Barely settled into office, Congo-Brazzaville’s new Interior Minister has taken on one of the most sensitive files for ordinary citizens: the slow and contested business of getting a passport. General Jean Olessongo Ondaye says the wait is about to change.
A new minister takes on a daily frustration
Newly appointed as Minister of the Interior and Decentralisation, Jean Olessongo Ondaye chose to speak early and directly. His message was aimed less at officials than at the families, travellers and small-business owners who deal with the booklet every year.
He framed the passport as more than paperwork. In his words, the document sits at the heart of citizens’ mobility and the country’s wider appeal. That positioning signals a political bet: fix a visible service, and trust in the administration may follow.
“The issuance of passports must meet the requirements of speed, transparency and security,” the minister declared. The phrasing is deliberate, naming the three complaints heard most often at counters across Brazzaville and Pointe-Noire.
Why Congo’s passport queues became a grievance
For several years, delays in producing passports have fed steady public discontent. The frustration is not abstract. It surfaces whenever a planned trip, a job abroad or a family reunion stalls because the booklet has not arrived on time.
Users point to a familiar mix of problems. Stock shortages have left applicants waiting without clear answers. Procedures are widely seen as long and opaque, while technical breakdowns add another layer of uncertainty to an already tense process.
Taken together, these issues built the picture of a system many describe as inefficient. For a document tied to travel, study and trade, every lost week carries a real cost, both personal and economic, for households and employers alike.
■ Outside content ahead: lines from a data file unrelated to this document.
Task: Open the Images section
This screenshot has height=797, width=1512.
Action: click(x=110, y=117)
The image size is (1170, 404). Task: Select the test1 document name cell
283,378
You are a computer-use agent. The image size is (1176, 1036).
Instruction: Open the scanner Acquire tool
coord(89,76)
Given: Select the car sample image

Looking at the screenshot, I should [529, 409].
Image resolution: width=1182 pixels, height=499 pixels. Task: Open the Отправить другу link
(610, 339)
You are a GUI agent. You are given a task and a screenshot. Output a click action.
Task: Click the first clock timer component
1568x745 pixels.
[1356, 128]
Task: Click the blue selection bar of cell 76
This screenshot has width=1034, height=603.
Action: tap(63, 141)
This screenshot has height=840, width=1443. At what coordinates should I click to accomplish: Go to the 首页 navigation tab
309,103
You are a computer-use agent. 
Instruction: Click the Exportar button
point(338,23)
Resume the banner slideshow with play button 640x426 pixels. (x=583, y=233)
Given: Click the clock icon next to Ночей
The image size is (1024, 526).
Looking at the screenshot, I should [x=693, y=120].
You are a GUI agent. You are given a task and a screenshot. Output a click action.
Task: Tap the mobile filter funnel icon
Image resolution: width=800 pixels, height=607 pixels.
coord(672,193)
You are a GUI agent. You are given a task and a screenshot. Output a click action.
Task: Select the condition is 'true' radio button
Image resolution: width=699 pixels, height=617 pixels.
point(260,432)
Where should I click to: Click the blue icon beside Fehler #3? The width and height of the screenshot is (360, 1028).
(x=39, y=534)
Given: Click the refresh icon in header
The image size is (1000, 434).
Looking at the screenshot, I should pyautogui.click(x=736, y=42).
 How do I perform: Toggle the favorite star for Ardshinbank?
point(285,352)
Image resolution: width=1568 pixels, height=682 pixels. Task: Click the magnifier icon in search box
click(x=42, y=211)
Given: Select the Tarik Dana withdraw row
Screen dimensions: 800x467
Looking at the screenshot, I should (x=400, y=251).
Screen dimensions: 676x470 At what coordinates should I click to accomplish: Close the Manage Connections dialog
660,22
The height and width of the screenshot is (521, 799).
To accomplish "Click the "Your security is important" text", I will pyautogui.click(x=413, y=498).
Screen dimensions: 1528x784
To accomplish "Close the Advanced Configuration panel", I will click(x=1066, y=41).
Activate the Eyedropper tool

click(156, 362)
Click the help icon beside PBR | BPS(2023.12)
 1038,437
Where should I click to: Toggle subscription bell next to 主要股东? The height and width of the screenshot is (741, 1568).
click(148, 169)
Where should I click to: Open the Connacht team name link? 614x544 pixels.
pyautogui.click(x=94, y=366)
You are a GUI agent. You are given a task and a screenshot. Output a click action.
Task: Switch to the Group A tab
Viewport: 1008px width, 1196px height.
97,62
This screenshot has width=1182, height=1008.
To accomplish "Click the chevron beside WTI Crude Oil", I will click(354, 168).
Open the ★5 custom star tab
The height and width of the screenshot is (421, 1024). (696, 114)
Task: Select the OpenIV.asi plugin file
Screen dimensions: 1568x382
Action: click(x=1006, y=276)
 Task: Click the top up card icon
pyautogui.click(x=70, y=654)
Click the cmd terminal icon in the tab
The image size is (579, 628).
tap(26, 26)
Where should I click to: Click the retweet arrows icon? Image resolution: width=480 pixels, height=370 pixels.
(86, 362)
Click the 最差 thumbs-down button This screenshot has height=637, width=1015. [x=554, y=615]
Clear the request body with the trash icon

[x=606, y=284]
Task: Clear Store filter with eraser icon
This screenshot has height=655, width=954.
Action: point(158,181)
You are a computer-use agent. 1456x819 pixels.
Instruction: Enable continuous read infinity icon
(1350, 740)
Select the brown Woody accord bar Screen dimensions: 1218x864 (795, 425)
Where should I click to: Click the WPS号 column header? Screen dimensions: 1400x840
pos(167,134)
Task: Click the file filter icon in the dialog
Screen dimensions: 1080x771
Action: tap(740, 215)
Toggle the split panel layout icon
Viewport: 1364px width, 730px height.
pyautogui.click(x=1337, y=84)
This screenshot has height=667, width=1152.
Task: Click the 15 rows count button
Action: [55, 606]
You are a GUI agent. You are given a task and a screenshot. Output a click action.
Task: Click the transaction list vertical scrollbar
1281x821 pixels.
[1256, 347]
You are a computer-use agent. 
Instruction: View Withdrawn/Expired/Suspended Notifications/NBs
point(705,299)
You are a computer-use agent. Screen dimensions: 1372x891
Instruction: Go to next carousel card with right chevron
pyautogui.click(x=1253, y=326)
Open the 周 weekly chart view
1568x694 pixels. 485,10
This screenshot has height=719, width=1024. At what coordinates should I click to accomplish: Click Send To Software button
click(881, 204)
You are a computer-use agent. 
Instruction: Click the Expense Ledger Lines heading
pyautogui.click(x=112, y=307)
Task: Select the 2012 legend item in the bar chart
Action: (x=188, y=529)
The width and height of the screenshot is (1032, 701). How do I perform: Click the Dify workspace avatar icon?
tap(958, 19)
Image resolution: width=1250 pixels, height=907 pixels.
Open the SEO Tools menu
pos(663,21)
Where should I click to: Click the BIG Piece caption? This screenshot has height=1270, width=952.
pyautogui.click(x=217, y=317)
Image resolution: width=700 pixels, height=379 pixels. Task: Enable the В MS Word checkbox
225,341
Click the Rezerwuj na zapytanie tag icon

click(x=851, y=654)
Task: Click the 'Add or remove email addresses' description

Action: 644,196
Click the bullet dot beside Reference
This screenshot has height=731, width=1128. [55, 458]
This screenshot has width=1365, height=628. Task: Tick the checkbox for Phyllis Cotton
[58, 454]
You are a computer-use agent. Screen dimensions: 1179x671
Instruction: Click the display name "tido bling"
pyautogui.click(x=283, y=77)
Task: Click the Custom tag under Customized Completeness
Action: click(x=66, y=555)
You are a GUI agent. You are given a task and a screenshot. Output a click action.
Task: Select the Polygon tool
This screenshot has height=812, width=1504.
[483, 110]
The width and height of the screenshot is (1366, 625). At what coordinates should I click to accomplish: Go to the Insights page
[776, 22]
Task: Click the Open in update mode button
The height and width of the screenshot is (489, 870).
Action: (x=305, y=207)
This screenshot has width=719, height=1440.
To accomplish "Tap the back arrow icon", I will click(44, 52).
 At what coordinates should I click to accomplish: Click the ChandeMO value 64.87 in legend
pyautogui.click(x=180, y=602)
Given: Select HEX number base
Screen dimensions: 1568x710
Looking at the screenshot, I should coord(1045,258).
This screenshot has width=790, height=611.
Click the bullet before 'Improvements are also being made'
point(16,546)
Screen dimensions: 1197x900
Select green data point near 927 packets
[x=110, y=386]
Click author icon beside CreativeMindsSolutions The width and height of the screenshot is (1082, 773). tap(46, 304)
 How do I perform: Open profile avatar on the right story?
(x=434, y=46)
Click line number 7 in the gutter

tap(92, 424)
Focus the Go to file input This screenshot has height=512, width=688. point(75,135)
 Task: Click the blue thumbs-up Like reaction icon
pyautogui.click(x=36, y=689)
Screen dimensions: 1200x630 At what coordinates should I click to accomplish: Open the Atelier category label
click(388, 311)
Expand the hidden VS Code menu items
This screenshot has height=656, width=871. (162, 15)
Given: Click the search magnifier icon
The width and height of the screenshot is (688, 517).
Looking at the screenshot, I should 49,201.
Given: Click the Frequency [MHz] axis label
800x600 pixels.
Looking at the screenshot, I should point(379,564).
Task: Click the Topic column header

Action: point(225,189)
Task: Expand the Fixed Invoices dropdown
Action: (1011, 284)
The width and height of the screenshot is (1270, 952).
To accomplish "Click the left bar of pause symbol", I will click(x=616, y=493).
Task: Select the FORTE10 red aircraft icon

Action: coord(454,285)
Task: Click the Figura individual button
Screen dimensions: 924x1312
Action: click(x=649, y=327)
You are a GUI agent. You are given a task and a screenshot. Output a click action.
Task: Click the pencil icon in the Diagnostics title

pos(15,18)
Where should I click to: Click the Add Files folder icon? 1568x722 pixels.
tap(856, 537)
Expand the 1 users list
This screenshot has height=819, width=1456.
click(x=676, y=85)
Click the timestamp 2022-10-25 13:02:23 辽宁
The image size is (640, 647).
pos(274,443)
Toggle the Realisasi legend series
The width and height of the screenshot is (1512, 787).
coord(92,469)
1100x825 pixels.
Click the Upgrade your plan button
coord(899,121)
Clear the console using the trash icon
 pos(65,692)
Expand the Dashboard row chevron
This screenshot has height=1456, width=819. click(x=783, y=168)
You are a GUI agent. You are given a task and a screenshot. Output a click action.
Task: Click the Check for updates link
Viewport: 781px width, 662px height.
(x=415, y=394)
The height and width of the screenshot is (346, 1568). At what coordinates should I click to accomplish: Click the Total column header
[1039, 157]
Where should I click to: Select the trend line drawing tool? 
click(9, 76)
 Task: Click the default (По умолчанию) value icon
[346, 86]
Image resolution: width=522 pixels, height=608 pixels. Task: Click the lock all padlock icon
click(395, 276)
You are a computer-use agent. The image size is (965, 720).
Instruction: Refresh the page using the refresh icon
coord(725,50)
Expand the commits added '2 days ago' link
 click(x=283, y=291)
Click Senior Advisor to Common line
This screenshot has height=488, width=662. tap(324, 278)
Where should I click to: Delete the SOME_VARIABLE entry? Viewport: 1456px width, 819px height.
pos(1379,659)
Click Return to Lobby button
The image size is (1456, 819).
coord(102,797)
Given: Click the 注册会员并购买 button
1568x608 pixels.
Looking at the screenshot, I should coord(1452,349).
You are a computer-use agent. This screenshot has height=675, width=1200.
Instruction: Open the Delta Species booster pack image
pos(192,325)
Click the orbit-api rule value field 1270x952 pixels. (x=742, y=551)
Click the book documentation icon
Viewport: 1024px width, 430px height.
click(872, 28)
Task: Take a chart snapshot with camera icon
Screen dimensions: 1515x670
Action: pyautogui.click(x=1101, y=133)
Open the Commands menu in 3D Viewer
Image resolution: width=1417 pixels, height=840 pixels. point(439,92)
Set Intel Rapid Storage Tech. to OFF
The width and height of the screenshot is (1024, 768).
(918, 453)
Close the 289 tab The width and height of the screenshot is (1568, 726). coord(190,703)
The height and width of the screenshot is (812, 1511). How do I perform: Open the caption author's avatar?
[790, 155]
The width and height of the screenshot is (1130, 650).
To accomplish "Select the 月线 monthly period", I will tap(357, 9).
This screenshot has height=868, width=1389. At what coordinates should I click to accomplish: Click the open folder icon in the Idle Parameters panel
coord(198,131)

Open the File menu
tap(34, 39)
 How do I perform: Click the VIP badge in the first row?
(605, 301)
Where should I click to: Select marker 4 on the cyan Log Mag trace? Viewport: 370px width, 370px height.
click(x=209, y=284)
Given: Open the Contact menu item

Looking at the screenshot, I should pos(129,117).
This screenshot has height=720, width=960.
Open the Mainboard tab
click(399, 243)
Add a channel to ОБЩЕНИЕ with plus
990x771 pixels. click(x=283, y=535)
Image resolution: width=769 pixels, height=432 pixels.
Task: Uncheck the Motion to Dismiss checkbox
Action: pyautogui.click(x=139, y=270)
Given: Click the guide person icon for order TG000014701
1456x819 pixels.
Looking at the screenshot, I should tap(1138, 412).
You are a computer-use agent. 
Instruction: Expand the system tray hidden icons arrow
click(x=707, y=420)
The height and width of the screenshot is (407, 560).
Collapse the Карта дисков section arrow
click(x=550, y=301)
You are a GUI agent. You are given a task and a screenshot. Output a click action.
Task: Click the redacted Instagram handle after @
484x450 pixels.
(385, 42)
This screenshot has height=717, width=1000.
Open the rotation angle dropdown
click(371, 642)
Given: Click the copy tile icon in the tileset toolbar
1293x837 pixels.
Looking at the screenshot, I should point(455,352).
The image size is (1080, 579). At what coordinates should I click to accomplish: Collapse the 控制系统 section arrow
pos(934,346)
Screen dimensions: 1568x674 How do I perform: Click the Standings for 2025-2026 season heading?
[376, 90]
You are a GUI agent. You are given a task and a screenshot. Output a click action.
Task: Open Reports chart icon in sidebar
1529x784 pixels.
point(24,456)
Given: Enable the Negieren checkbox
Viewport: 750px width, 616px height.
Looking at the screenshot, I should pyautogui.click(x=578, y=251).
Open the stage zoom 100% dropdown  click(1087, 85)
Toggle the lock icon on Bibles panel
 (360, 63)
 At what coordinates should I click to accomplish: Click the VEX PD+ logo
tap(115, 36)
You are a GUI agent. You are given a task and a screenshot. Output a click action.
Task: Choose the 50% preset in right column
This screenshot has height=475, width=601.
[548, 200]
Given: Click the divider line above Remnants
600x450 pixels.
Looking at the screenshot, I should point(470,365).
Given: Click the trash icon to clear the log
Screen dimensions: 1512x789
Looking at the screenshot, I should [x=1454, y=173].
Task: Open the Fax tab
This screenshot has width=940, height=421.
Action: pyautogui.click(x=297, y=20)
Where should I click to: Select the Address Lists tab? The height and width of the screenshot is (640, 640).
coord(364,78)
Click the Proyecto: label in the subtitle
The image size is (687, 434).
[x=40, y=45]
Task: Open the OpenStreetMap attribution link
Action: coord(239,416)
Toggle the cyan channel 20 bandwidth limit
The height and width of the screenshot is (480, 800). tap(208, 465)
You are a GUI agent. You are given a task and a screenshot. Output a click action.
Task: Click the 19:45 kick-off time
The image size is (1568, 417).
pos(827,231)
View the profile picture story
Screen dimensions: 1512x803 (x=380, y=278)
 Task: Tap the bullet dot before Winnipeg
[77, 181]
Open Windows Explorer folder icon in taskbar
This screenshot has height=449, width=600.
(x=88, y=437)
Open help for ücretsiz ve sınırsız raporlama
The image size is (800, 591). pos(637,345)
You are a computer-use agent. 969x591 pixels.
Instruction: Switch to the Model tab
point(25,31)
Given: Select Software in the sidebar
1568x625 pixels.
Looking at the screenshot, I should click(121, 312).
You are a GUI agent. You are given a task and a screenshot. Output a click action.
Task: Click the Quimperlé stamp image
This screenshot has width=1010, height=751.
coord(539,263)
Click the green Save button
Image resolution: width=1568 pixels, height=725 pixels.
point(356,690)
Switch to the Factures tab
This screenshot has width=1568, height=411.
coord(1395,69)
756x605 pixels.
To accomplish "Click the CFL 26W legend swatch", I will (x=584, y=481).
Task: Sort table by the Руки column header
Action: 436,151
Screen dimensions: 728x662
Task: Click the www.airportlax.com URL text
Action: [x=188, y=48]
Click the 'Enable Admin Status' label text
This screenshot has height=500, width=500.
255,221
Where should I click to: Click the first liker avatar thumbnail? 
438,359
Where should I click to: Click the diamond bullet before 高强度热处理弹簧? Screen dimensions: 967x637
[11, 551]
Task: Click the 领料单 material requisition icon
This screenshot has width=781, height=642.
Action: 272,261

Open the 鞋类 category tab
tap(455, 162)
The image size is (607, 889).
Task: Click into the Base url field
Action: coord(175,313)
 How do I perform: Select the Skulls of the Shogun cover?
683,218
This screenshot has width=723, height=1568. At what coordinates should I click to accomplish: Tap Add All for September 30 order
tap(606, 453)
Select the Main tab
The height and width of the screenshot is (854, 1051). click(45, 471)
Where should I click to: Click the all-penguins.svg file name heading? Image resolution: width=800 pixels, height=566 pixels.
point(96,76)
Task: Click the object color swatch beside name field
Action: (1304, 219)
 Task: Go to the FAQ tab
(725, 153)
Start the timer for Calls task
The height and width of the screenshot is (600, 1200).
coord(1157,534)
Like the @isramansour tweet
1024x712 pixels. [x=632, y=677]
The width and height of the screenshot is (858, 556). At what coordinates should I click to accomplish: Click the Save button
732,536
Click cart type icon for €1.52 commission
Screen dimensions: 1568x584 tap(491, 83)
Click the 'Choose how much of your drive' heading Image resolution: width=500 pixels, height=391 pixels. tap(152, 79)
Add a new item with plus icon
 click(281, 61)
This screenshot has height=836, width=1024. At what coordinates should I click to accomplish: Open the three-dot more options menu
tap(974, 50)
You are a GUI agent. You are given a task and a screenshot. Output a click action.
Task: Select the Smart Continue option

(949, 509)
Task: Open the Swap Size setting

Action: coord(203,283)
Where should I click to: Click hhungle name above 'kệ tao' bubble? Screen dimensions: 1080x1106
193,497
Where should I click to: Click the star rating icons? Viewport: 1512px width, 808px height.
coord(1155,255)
What the promised reforms would change
The minister set out a direction rather than a finished plan, sketching the measures the government is weighing. The first concerns the tools themselves: modernising the equipment used to capture, print and deliver passports across the system.
A second strand focuses on process. Ondaye pointed to speeding up the digitalisation of procedures, the kind of shift meant to cut manual steps, reduce duplication and make each application easier to track from start to finish.
The intended outcome is blunt and easy to measure. Shorter waiting times stand as the clearest test the public will apply. If delays fall in practice, the reforms will be judged a success regardless of the language used to announce them.
Zero tolerance pledged on corruption
Beyond machines and software, the minister turned to conduct. He insisted on the need to fight fraudulent practices, presenting integrity as inseparable from any genuine improvement in how passports are issued.
“No act of corruption will be tolerated,” he hammered, leaving little room for interpretation. The line speaks directly to applicants who suspect that informal payments, rather than patience, have at times moved files faster than others.
To back the warning, he announced reinforced controls and sanctions against agents at fault. The emphasis on penalties suggests the ministry expects resistance from within, and wants staff to understand that shortcuts will now carry a cost.
Bringing the service closer to the regions
The final piece looks beyond the largest cities. A better decentralisation of services is under consideration, designed to bring the administration nearer to populations living outside the main urban centres.
For residents in the departments, the stakes are practical. A more decentralised network could spare them long journeys to a handful of offices, easing a burden that often falls hardest on those with the least time and money to travel.
That ambition also fits the minister’s full portfolio, which pairs interior affairs with decentralisation. Linking passport delivery to a wider push for local services frames the reform as part of a broader effort to make the state more present where people actually live.
A pledge now waiting on results
For now, the announcement remains a statement of intent. The minister has named the failings openly, from delays and shortages to corruption, and matched each with a proposed response, an unusually direct acknowledgement of public grievance.
What follows will decide its weight. Equipment can be bought, software deployed and offices opened, yet citizens will measure the reform by a single, stubborn fact: how long it takes, today, to hold a new passport in hand.
Until those waiting times shorten and counters operate without quiet pressure for payment, the promises stay promises. The minister has set the bar himself, on speed, transparency and security, and the queues outside passport offices will keep the score.